A few dozen of Britain’s top entrepreneurs, finance chiefs and a smattering of policymakers gathered in a shared workspace in central London last Wednesday for the official launch of Enterprise Britain. The campaign is an attempt to replace the current defeatist narrative about Britain by reawakening ambition, helping great businesses to grow and sharing future prosperity more widely. As one curmudgeonly senior executive in the room observed, this has been tried a few times before, without much success. But Brent Hoberman and Stephen Fitzpatrick, the successful serial entrepreneurs who came up with the idea (back when the traditional voice of industry, the CBI, was in crisis), think this time can be different.
Reason number one is that Britain's entrepreneurial ecosystem is in far better shape than is generally believed. There are lots of startups, plenty of unicorns (with some initial public offerings potentially coming soon), and lots of seed and early-stage capital available. (Later-stage, scale-up capital is more problematic.) And there is a growing number of colourful characters with inspiring stories to tell, some of whom are on Enterprise Britain’s advisory board (including Zilch founder Philip Belamant, Richard Reed of Innocent Drinks and Multiverse’s Euan Blair).

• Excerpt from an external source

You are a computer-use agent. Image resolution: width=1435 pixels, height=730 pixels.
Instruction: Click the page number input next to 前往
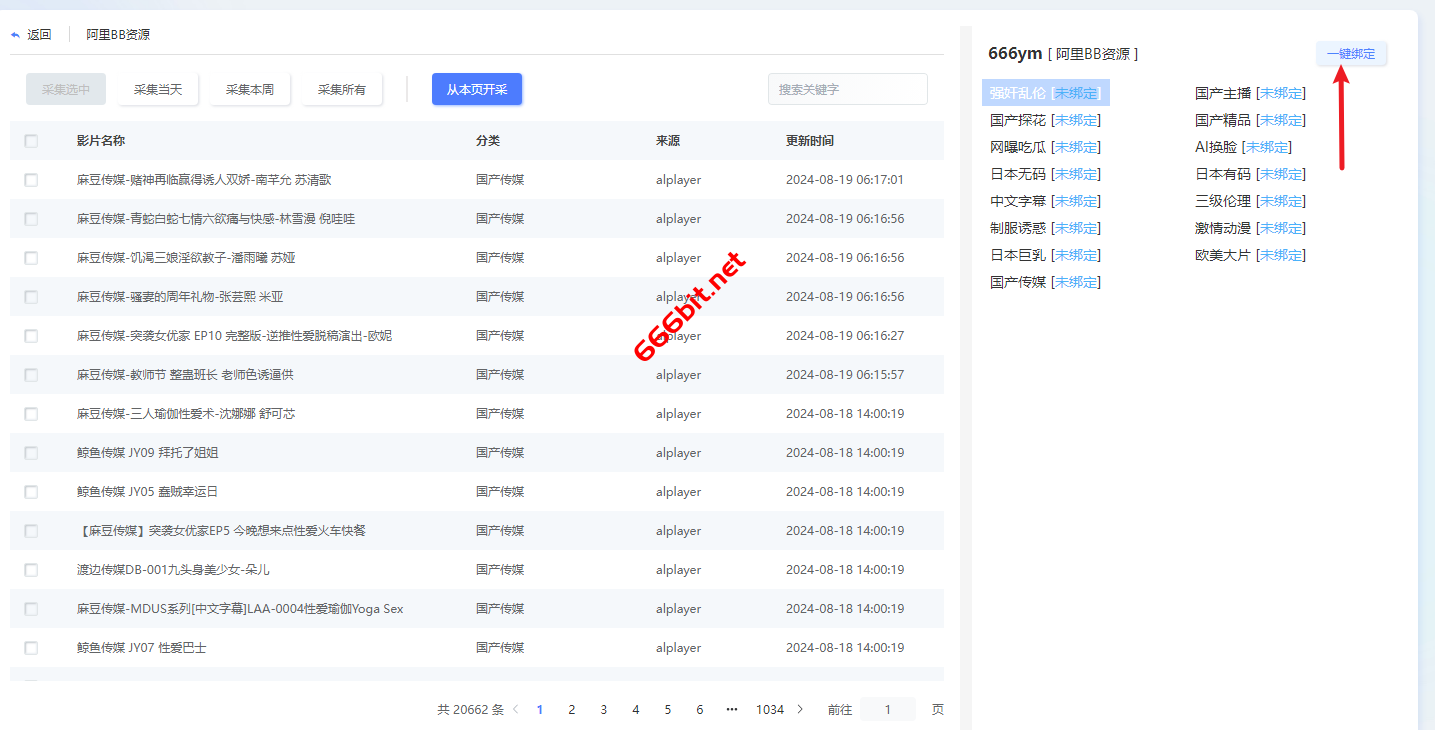click(887, 709)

The discussion in the room was determinedly positive about the efforts of the government, which sent a couple of people to the launch. (Since Labour got elected, has any similar gathering of business leaders concluded without complaints about high taxes or the war on non-doms?) The new sovereign AI fund was welcomed – especially its accompanying promise to approve, in a day, visas for essential foreign workers (let’s see). Most of the grumbles focused on the failure of Britain’s pension industry to invest morethan the current pittance in growing the successful British businesses of the future.